In response, Paddy McCully, the Executive Director of the Berkeley-based International Rivers (who’s entirely willing to go on the record) took the occasion to model a bit of snarky realism:

I think we can expect the ‘why are we sending money overseas when we aren’t helping the poor here’ rhetoric to be seriously ramped up by the tea-baggers. It’s perfect for them — xenophobic, nationalistic, populist, self-interested, self-contradictory (they don’t actually want money to be spent on the poor), anti-Obama, anti-Gore, anti-liberal elite, anti-science, anti-‘pouring money down foreign rat holes,’ anti-deficit increasing etc. etc.  And now Norris has caught onto it presumably Glenn Beck won’t be far behind. And no amount of rational (or symbolic/emotional) argument will stop it. 

In terms of broader public messaging in the U.S. I don’t think it’s even worth engaging on the international financing issue. Much better to stick to green jobs, energy security, technological competitiveness, natural disasters hurt the poor etc.

Which, when to think about it, is a pretty strong claim!  Because if we don’t “engage” on the international financing issue, there’s basically zero chance that the international negotiations are going to pick up any real momentum anytime soon. Which, of course, means failure. Which is exactly what our friends on the lunatic right want.

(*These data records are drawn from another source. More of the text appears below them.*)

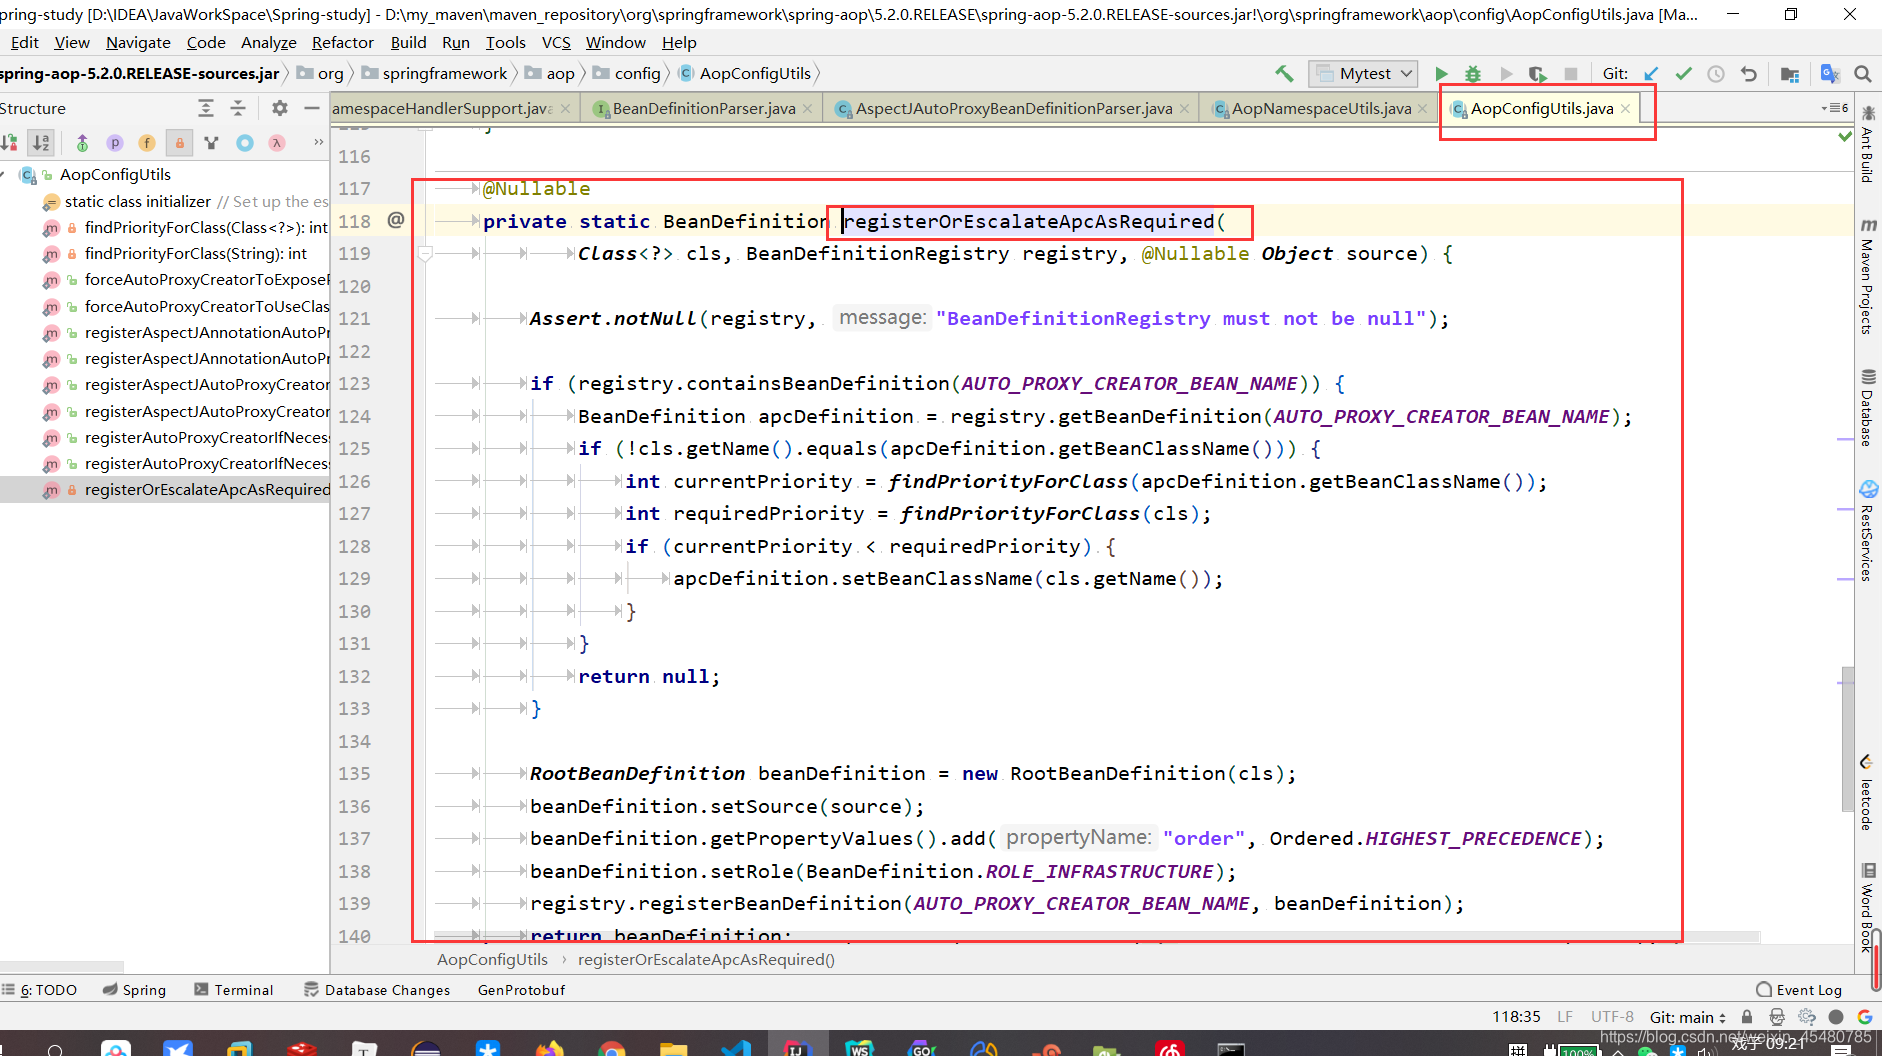Start debugging with the bug icon
The height and width of the screenshot is (1056, 1882).
tap(1473, 73)
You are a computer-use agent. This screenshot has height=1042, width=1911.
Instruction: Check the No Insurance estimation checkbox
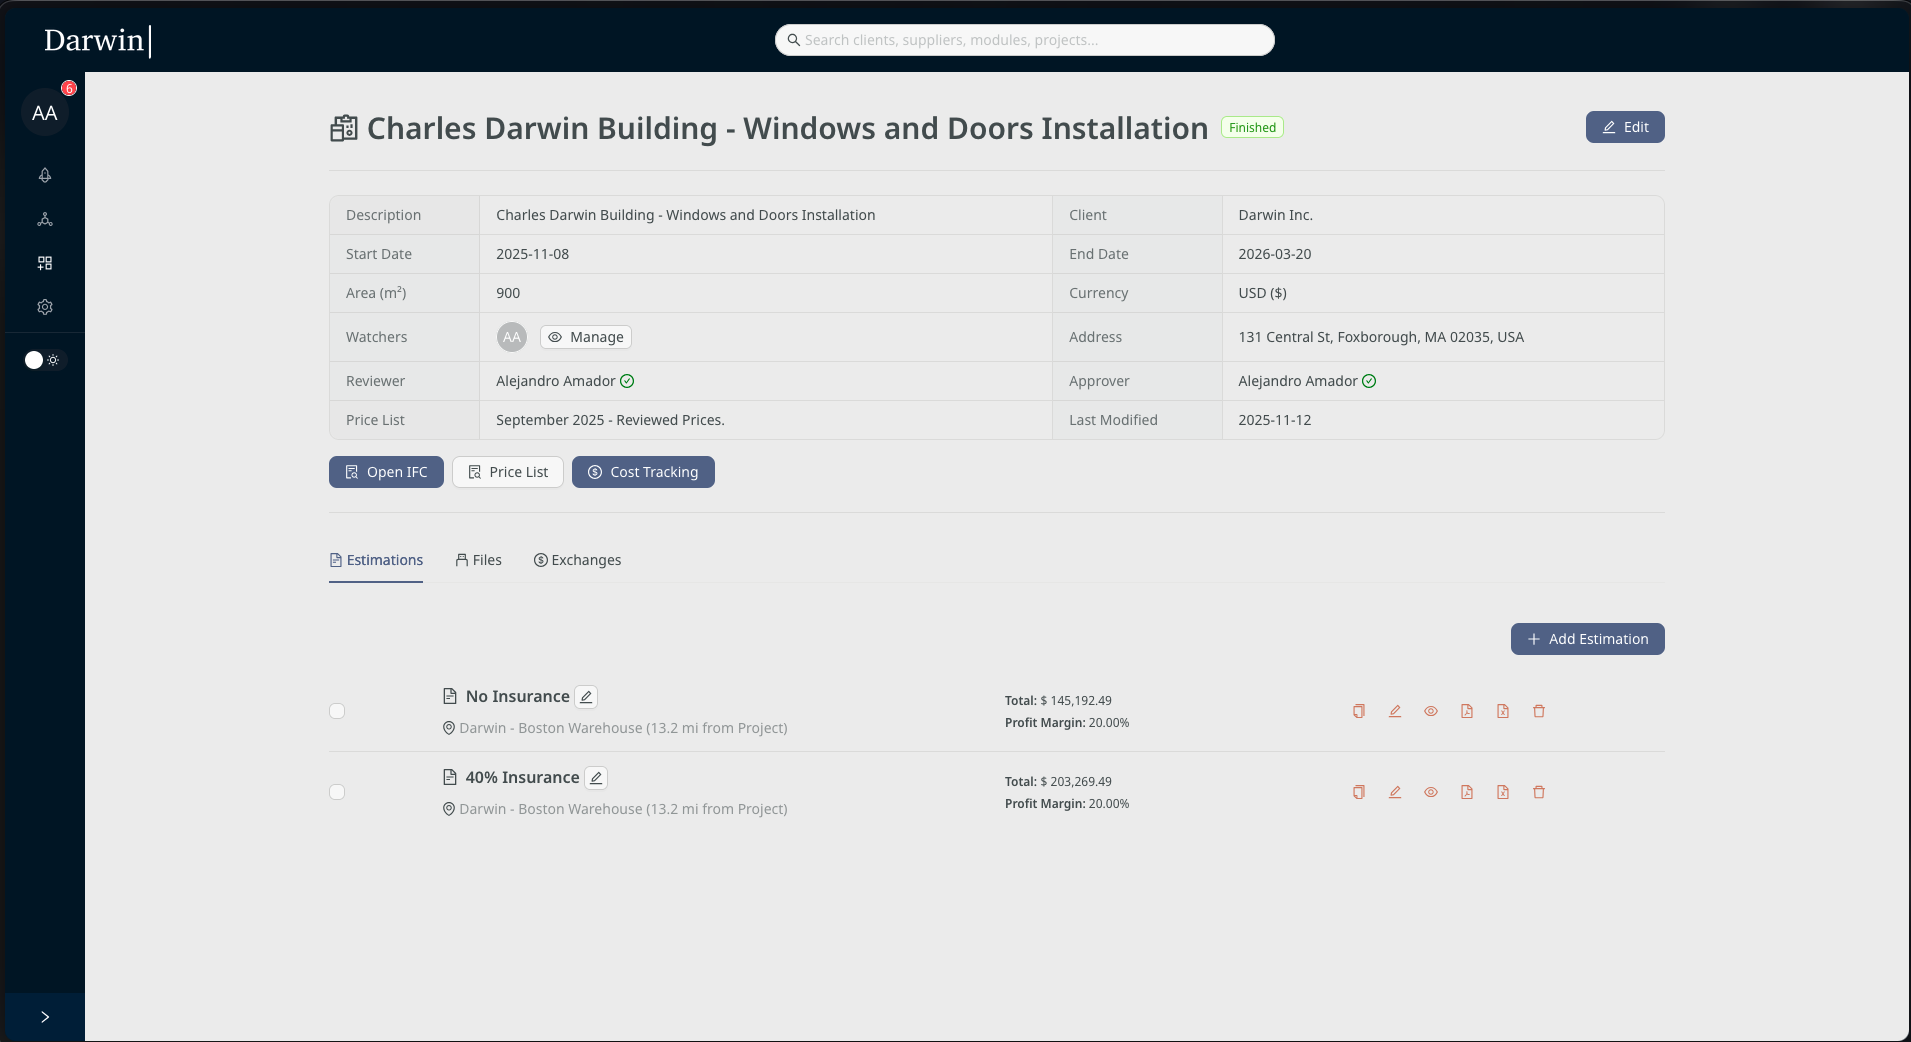click(337, 711)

Meanwhile, back in the White House, the Obama team is going to try to thread the needle. Unable to avoid Copenhagen, the U.S. is preparing a financing offer that, while entirely inadequate in global justice terms, and tragically weak in the face of the new scientific consensus, at least gets the ball rolling. Maybe a billion dollars a year in international mitigation and adaptation assistance, and maybe in a few years, if things go well, some creative international finance on top of that. Nothing much really, not anytime soon, though obviously, the tea-baggers are still going to go nuts.  

What’s not obvious is what we’re going to do in response.

One thing we could do is make rational arguments. They soon surfaced on the USCAN list. First up was NRDC, with “Poor energy policy and climate change hurt the poor in the U.S.”  Lots of examples here, of course — health costs, dangerous weather and storms, and failing to “tap into the green jobs potential.” A nice pointer to a new study that with “strong implementation of energy efficiency measures the American Clean Energy and Security (ACES) act, which passed the House in June, could create as many as 1.9 million jobs between 2010 and 2020.” 

Then came Oxfam American, which noted another study, which “visually maps out climate impacts and vulnerable populations identified in 13 U.S. southeastern states (from Arkansas to Virginia),” and shows that “Acting on climate will benefit the poor in the U.S. because the poor in the U.S., just like the poor overseas, will be hit worst by the effects of climate change. Poor and vulnerable communities have little ability to prepare for and recover from climate-related disasters, no matter where they live.”

Good stuff, no doubt about it. And there’s no question that these arguments must absolutely be mainstreamed soon. “Green jobs” in particular, are critical, and the right knows it. Witness the sad tale of Van Jones. 

But I’m left feeling that something big is missing here. Something like populist rage. Something internationalist, but also exuberant in its eagerness to defend the not-so-rich people of the U.S. of A. Something that connects the dots, that does not hold climate protection apart, as if it were the proper concern of only those “well-dressed, comfortable, calm people with their $60 tix.” 

How about a loud national movement for free public transportation, for example? One paid for by congestion pricing schemes? How about bringing back Cap and Dividend, or something like it? How about progressive tax reform designed to lift up the poor and fund the climate transition at the same time? How about Big Green starts talking about America’s international responsibilities, in a way that vividly draws the link to our responsibilities to our own poor? How about we hear about unemployment in the third world from time to time? How about a new politics of solidarity, that refuses false distinctions between American needs and the needs of strangers? How about a class analysis of ecological footprints?

How about we step outside the climate sandbox, once and for all?